Connect with us

Game Reviews

‘Battle Chef Brigade’ is a Wholesome Dish Chock-full of Fun

‘Battle Chef Brigade’ is an action-puzzler that captures the uniquely hectic creativity you can only find in the kitchen. Despite some technical hiccups and stilted presentation, the game shines as a gorgeously wholesome and frantic take on cooking.



My father was born in a poor neighborhood in the Filipino province of Cavite. What he lacked in money, he made up for in creativity. He would craft his own toys, find odd jobs around the neighborhood to earn money and cook meals with anything he could get his hands on. That sense of improvisation never really left him. To this day, he’ll put together meals with whatever he finds in the fridge or low-cost ingredients he managed to snag at the grocery store. Sometimes the results are questionable at best, laughable at worst. But for the most part, his keen sense of taste and innovation have made for memorable dishes that surprise us with how good they are.
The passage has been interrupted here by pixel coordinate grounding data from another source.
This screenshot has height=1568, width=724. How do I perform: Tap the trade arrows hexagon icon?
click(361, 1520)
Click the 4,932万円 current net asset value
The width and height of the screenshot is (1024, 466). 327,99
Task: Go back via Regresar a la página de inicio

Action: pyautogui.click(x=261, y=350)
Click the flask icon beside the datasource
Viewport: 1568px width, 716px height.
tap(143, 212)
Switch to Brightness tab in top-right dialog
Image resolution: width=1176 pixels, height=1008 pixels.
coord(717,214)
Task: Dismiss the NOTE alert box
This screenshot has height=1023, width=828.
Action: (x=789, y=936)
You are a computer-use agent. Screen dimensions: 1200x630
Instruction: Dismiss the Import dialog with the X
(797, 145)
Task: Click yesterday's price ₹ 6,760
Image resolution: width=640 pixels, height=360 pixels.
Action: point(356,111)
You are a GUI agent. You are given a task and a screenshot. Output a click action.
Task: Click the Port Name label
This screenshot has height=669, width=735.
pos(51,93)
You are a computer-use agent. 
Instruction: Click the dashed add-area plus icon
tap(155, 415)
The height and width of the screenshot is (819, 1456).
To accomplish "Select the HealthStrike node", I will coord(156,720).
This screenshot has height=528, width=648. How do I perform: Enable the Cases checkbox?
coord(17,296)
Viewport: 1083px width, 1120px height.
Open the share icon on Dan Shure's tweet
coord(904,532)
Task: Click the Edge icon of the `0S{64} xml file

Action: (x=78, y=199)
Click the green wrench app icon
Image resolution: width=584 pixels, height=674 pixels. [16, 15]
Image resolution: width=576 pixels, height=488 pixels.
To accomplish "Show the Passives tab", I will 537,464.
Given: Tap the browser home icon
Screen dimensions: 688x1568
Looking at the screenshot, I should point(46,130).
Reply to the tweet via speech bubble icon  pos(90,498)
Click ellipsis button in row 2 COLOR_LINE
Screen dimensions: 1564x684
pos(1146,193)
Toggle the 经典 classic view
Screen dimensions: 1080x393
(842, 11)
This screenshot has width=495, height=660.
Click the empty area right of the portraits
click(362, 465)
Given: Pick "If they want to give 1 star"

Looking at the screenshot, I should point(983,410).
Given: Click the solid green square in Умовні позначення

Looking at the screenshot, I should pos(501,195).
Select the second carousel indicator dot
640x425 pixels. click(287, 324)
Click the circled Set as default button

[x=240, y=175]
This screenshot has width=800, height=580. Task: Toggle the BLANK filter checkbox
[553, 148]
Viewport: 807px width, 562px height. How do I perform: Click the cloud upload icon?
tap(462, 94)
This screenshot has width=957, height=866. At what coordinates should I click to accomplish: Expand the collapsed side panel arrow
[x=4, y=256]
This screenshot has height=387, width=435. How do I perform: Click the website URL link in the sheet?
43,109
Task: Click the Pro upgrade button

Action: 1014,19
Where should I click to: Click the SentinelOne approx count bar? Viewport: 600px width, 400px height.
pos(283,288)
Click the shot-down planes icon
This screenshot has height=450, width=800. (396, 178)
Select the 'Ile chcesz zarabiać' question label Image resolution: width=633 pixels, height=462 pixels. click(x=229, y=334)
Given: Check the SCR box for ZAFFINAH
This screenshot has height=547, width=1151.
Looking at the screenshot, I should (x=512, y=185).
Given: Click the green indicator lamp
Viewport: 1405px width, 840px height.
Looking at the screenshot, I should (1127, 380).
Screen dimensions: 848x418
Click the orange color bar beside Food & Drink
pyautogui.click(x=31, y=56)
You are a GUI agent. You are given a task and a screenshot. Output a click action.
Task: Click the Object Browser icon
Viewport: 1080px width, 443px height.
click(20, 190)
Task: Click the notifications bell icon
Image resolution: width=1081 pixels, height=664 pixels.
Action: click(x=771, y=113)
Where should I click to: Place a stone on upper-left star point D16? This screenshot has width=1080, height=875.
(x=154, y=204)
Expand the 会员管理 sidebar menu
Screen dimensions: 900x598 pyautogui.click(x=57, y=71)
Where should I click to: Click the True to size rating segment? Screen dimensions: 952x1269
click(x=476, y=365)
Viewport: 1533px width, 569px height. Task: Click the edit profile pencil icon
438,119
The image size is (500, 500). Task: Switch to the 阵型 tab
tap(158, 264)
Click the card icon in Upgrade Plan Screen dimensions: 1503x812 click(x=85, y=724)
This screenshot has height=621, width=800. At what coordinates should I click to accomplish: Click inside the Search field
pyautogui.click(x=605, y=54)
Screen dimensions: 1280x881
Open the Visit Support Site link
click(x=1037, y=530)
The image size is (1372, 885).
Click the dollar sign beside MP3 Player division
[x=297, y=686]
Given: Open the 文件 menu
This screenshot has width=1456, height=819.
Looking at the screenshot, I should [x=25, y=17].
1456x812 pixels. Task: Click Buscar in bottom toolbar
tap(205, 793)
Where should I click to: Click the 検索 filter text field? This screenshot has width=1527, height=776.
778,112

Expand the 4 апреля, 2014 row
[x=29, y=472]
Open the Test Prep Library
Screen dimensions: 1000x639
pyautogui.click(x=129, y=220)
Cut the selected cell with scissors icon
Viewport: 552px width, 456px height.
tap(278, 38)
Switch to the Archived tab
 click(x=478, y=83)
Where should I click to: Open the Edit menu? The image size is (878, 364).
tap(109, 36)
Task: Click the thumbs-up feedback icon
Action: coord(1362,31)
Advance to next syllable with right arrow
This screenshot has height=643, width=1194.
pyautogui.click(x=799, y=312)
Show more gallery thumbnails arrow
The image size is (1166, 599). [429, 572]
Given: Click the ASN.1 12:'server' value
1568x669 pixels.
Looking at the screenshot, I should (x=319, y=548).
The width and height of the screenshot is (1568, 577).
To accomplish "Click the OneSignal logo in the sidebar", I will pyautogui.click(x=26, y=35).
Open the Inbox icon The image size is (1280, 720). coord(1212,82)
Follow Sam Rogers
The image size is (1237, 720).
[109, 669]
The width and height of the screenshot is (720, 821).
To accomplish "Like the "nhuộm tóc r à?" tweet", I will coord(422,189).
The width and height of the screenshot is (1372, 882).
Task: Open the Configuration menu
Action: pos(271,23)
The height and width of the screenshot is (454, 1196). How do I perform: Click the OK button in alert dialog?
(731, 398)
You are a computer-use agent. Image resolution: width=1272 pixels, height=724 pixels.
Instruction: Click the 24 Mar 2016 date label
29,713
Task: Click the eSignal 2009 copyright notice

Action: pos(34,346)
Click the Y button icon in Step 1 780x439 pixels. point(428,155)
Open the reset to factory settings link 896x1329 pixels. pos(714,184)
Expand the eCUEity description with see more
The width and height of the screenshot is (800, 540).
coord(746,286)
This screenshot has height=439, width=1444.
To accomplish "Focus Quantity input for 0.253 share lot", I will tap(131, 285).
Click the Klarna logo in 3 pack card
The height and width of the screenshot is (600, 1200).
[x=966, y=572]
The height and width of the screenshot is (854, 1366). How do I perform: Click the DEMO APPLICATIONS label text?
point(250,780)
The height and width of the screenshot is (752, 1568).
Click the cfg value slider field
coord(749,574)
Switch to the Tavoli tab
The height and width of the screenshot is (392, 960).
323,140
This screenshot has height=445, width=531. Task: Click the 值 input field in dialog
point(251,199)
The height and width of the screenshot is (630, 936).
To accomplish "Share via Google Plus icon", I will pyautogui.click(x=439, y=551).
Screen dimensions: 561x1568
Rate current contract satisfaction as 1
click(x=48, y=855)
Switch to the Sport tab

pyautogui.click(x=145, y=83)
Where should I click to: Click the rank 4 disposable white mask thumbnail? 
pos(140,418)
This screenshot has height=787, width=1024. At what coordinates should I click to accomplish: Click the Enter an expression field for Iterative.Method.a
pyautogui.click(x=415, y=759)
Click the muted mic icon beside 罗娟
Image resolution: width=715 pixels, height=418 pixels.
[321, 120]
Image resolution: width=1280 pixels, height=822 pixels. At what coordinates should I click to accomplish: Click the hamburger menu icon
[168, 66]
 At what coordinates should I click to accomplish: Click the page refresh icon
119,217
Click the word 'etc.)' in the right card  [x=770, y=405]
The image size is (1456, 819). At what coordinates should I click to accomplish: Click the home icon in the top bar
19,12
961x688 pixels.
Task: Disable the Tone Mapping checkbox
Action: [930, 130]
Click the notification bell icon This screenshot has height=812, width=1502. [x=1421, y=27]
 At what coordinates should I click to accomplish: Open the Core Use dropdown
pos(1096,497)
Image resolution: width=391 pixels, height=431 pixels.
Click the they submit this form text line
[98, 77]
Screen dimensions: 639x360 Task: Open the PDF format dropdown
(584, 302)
People often take innovative to mean coming up with new ideas. I don’t necessarily disagree. Rather, it’s more apt to think of “innovation” as coming up with new ways to present old ideas. As I described in my write-up of Nintendo’s philosophy on fun, “lateral thinking” is this notion of taking what already exists and re-purposing it. Battle Chef Brigade has done just that.

Like the meals you’ll create, Battle Chef Brigade is a game that’s greater than the sum of its parts. It gives tools and a framework for the player to be creative and innovative. It never punishes you for straying off the beaten path; quite the opposite. The game encourages and rewards the player for improvising. While there are some technical hiccups and questionable design choices throughout the game, Battle Chef Brigade serves up a wonderful experience that leaves you hungry for more.

Viva La Brigade!

Battle Chef Brigade infuses anime-inspired storytelling with wholesome warmth. The story takes place in the fictional country of Victusia, a nation once plagued by monsters and foul beasts. 100 years before the game takes place, a pair of legendary hero-chefs led their people to fight back and claim their rightful place at the top of the food chain. Thus, the titular Battle Chef Brigade was born: an elite cadre of warrior-cooks that hunt monsters and turn them into tasty dishes.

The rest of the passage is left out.